Osteoporosis (OP) increases vertebral fragility as a result of the biomechanical effects of diminished bone structure and composition. This study has aimed to assess the effects of pulsed wave low-level laser therapy (PW LLLT) on cancellous bone strength of an ovariectomized (OVX-d) experimental rat model and a glucocorticoid-induced OP (GIOP) experimental rat model. There were four OVX-d groups and four dexamethasone-treated groups. A group of healthy rats was used for baseline evaluations. The OVX-d rats were further subdivided into the following groups: control rats with OP, OVX-d rats that received alendronate, OVX-d rats treated with PW LLLT, and OVX-d rats treated with alendronate and PW LLLT. The remaining rats received dexamethasone and were divided into four groups: control, alendronate-treated rats, laser-treated rats, and laser-treated rats with concomitant administration of alendronate. PW LLLT (890 nm, 80 Hz, 0.972 J/cm(2)) was performed on the spinal processes of the T12, L1, L2, and L3 vertebras. We extracted the L1 vertebrae and submitted them to a mechanical compression test.

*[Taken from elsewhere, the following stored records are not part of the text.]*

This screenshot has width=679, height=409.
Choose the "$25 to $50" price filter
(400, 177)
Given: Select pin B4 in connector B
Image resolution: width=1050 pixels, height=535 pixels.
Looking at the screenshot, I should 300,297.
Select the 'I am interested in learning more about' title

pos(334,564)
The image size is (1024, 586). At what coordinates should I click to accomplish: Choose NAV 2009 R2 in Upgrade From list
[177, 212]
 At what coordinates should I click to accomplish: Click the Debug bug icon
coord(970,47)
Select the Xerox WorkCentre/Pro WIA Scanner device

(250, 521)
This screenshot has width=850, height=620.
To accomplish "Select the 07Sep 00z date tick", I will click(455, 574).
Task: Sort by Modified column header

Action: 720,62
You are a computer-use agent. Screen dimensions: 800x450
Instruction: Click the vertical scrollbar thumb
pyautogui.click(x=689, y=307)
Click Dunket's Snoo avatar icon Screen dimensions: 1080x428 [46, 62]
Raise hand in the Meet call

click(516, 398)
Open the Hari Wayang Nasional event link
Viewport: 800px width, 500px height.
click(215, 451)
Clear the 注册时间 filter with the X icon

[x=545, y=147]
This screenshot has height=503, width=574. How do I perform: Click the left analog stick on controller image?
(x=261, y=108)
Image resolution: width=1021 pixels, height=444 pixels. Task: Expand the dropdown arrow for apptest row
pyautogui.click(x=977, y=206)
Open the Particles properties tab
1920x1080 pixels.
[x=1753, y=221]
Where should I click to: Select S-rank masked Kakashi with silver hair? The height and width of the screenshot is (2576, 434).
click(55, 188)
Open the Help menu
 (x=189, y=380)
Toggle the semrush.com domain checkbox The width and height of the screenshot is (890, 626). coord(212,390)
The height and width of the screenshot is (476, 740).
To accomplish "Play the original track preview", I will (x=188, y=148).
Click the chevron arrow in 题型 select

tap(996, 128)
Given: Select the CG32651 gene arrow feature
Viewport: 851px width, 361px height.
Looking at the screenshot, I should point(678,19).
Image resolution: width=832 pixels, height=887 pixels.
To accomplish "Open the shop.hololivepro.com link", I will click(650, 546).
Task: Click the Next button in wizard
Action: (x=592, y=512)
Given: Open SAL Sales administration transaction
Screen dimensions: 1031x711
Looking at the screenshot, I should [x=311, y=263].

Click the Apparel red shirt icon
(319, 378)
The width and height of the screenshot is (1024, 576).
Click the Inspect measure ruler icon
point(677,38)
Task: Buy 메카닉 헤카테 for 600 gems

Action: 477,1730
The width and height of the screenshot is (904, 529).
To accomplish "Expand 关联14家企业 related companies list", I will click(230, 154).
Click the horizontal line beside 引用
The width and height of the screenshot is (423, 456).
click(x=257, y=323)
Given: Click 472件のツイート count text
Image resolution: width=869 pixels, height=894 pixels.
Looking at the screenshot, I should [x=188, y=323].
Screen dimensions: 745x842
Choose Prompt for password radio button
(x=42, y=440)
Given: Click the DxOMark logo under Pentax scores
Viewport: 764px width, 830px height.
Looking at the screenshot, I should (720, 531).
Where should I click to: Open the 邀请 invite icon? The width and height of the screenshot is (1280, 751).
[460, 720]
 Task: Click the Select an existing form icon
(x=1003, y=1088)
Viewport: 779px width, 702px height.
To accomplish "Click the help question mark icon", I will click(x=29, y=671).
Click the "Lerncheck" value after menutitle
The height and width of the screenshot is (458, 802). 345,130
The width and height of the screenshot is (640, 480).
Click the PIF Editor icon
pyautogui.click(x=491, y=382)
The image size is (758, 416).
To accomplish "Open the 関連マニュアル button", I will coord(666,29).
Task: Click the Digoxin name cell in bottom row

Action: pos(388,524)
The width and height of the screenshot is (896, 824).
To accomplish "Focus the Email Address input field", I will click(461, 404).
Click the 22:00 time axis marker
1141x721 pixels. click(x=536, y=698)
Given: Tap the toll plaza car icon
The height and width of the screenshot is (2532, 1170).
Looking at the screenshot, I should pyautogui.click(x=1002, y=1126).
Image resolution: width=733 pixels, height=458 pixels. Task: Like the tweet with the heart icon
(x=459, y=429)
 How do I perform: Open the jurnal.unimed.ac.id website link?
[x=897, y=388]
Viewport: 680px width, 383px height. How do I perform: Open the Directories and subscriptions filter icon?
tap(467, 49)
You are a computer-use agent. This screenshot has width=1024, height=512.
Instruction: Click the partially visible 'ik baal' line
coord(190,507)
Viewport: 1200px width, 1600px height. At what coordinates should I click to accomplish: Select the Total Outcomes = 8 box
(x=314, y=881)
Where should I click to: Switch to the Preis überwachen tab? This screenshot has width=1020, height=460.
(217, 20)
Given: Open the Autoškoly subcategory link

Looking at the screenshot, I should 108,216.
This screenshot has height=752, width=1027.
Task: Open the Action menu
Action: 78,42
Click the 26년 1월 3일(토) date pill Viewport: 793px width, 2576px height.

Biomechanical test findings showed positive effects of the PW LLLT and alendronate administration on increasing bending stiffness and maximum force of the osteoporotic bones compared to the healthy group. However, laser treatment of OVA-d rats significantly increased stress high load compared to OVA-d control rats. PW LLLT preserved the cancellous (trabecular) bone of vertebra against the detrimental effects of OV-induced OP on bone strength in rats compared to control OV rats.